Из этого «стояния в прыжке» – вот откуда приходит весь ужас, который веет от демонических сил, диктующих правила движения актеру, исполняющему роль Мефистофеля? Невозможно «представить» или предвосхитить ожидаемое, так как это движение совершается из того положения, из которого его «как будто» невозможно совершить. Там, где пересекается направление реального сценического прыжка актера с психологической убежденностью зрителя в том, что прыжок в данное мгновение не может быть совершен. Именно на этом пересечении (ожидание прыжка и его невозможности) вспыхивает точка поражения зрительского восприятия. Интенсивность воздействия тем выше, чем менее способно воспринимающее сознание предугадать начало прыжка. Прыжок как прорыв, как мгновенный переход из одной позиции в другую, которые не следуют друг из друга. Прыжок невидим и не может быть пластически представлен, он слишком быстр или слишком медленен для глаз зрителя. Прыжок ужасает, ибо он прорывается из совершенно неподвижной актерской позы. Странность здесь в том, что актерская поза вобрала в себя столько двигательной энергии для будущего прыжка, что прыжок теперь не имеет смысла. Зритель заворожен, аффектирован, погружен в транс драматического переживания, он больше не видит и не желает видеть. Другими словами, следя за движениями актера-марионетки, зритель, увлеченный происходящим на сцене, не в силах предугадать, в какой момент, с какой быстротой и в каком направлении будет совершен прыжок. Между двумя вероятными точками прыжка (начальной и конечной) начинает разрастаться пространство аффекта, возникает пауза абсолютной неподвижности, из которой «как будто» не может родиться никакое движение.

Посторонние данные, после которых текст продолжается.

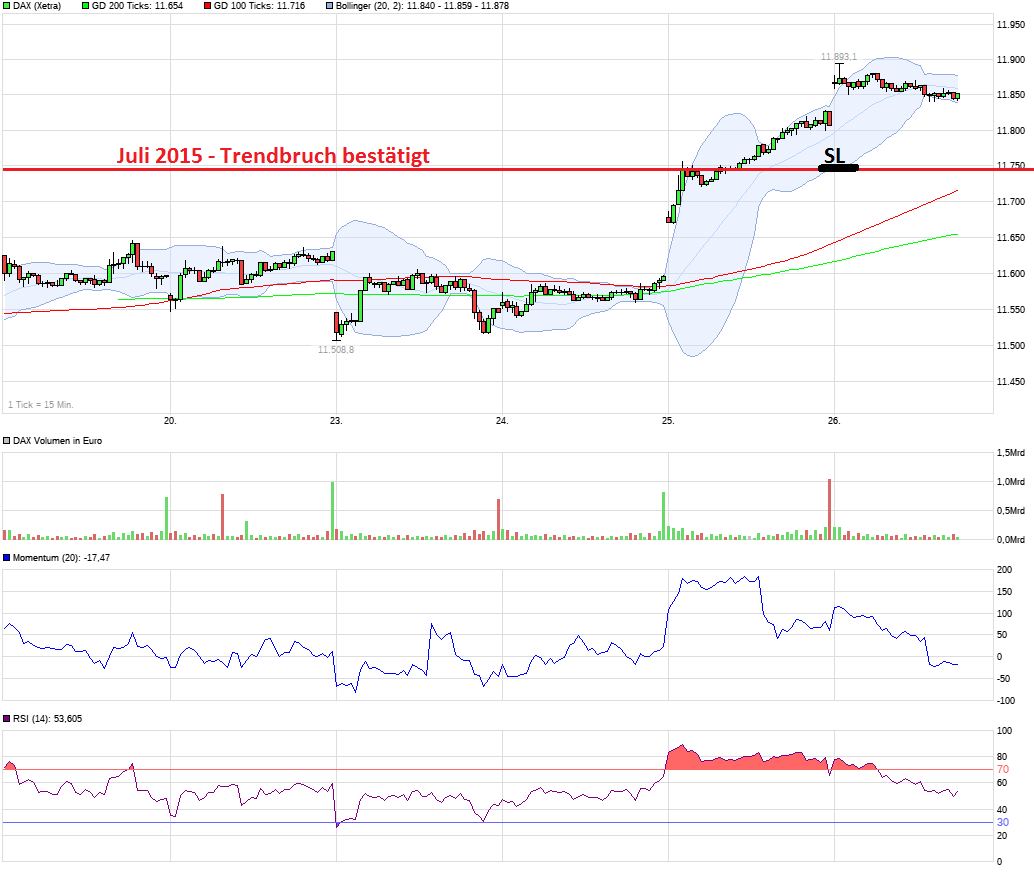Click the tall green volume bar at 23.
Viewport: 1034px width, 872px height.
pyautogui.click(x=332, y=511)
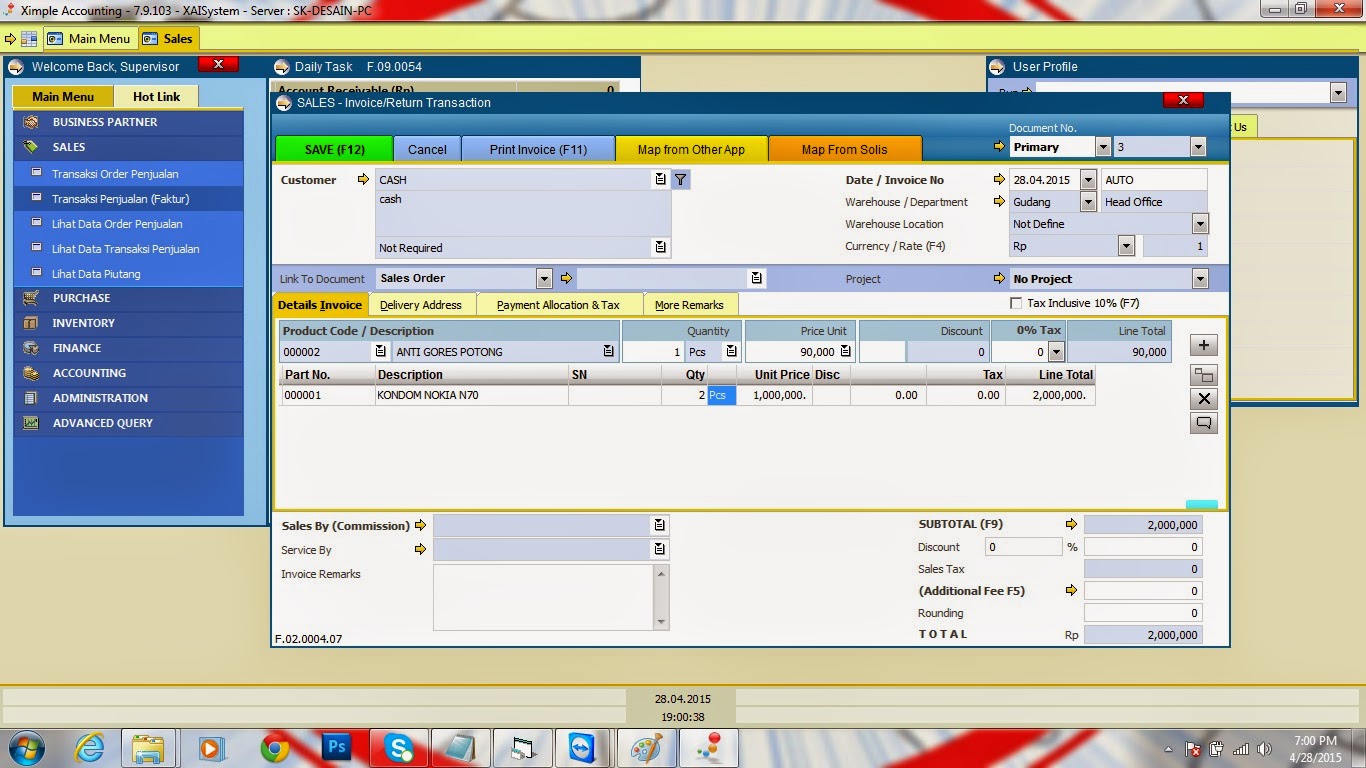Click the date picker for 28.04.2015
Viewport: 1366px width, 768px height.
(x=1087, y=179)
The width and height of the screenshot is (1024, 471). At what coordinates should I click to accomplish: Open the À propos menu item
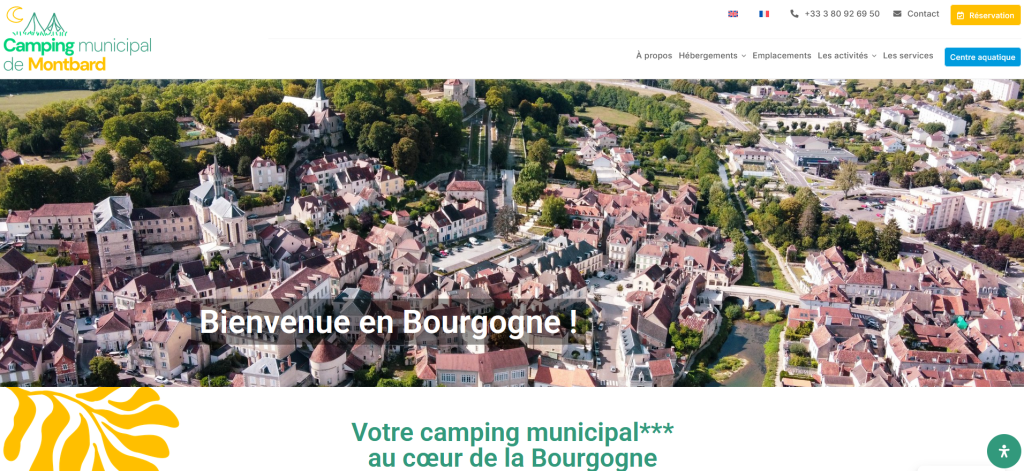tap(654, 56)
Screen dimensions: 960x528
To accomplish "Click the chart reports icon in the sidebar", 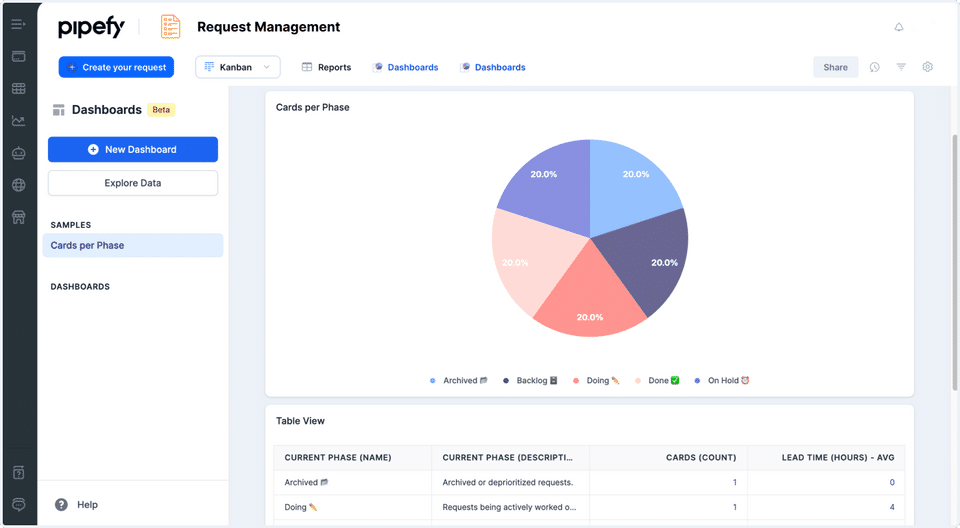I will 18,121.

Способность Мефистофеля-актера внезапно исчезать и также внезапно появляться и будет фундаментальным качеством бытия, бытия марионетки Бога.

Аффект, по мнению Ф. Шиллера, должен получить «полное и гармонично-целостное выражение», не снят или отвергнут, а переработан в целостный опыт одухотворенного движения. Завершающий жест, в котором должна отразиться возвышенность чувств, находит себя в жесте-грации. Непрерывность движения одухотворенна, она воспитывает и формует образ человеческого, или то, что Шиллер называл «прекрасной душой». Грация выражает важный аспект переходности протекающего времени. Вот этот воспитывающий, дающий форму характер грациозного движения и есть основная цель в выработке этого движения. Грация, грациозное движение воспитывает и осуществляет общую психотерапию возможных аффектов, их усмирение, преобразование их разрушительной неуправляемой энергии в управляемый пластический образ, повторяемый, текучий, подвижный, но предельной устойчивый[313].

Карта 4:

3. Вс. Э. Мейерхольд. «Ревизор» (1926). Экспликация. 20 октября 1925 года

Трудность этого спектакля состоит в том, что в нем работает главным образом актер и вся тяжесть спектакля лежит на актере. Поэтому поставлена задача – найти путь наиболее легкий для актера, чтобы игру подать без всяких затрудняющих препятствий. Надо так организовать сцену, чтобы актерам легко игралось. В «Бубусе» легко было играть, потому что был создан музыкальный фон, отсюда цепь технически построенных мизансцен. […]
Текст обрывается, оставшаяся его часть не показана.